BEGIN Provided entries

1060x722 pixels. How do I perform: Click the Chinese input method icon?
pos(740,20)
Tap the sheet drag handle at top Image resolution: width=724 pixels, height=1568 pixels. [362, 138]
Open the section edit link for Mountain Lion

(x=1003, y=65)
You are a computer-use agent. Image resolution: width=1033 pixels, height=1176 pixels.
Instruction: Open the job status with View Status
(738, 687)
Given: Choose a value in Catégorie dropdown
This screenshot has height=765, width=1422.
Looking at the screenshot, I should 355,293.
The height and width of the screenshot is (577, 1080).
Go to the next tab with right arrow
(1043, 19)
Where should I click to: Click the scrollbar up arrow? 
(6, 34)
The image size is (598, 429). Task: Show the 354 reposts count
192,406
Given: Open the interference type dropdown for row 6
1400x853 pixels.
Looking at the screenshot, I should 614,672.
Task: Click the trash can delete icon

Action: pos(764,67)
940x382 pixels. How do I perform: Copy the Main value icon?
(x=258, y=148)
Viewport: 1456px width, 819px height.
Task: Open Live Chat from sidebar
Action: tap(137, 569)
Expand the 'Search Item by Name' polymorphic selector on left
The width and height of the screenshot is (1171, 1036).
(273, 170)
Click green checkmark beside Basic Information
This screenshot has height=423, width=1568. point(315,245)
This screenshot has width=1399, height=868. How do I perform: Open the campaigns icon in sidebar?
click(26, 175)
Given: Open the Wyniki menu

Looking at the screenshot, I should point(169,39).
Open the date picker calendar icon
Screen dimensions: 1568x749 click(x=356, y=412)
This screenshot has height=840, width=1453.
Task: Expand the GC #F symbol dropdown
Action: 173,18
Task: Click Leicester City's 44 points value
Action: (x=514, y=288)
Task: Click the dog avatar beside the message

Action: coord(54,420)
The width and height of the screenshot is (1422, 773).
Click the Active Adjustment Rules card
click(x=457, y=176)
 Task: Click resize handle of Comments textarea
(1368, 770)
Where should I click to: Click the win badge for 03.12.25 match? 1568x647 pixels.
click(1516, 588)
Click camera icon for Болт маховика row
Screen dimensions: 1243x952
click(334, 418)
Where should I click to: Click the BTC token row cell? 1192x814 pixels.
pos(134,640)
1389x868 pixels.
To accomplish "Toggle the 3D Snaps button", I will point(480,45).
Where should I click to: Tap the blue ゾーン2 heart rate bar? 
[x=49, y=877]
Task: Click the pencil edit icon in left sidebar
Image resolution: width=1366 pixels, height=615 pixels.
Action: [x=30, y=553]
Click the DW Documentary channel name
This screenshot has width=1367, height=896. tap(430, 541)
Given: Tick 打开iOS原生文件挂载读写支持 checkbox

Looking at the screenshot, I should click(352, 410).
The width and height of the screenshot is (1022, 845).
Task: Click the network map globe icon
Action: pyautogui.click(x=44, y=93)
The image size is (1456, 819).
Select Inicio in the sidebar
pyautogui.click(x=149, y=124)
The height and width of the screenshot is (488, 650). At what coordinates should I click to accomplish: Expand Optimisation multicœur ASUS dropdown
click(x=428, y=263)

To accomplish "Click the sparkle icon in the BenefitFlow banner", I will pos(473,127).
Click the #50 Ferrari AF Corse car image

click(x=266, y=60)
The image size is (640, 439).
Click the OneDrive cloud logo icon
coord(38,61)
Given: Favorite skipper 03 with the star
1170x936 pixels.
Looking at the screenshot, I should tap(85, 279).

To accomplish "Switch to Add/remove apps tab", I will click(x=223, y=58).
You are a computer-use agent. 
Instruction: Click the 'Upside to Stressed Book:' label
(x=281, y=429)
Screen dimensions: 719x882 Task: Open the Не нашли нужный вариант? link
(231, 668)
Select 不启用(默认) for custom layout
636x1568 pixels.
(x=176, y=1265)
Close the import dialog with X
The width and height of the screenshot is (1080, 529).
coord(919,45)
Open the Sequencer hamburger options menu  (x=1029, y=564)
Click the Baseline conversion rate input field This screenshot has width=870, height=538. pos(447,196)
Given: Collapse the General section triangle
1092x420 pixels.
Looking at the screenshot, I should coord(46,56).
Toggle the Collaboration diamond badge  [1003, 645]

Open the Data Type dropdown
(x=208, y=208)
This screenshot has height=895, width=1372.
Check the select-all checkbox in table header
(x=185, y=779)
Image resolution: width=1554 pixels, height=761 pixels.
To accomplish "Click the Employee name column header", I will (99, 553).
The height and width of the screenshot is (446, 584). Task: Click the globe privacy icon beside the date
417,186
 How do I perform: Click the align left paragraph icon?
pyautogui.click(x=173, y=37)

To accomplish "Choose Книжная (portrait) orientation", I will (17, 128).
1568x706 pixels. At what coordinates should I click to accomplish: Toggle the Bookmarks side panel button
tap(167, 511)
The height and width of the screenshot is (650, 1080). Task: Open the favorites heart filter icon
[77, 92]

END Provided entries

▸ The problem
Pick out every line of the records above that contains the string "button", matching case exactly, and copy each of those lines in full.

▸ Final answer
To accomplish "Toggle the 3D Snaps button", I will point(480,45).
1568x706 pixels. At what coordinates should I click to accomplish: Toggle the Bookmarks side panel button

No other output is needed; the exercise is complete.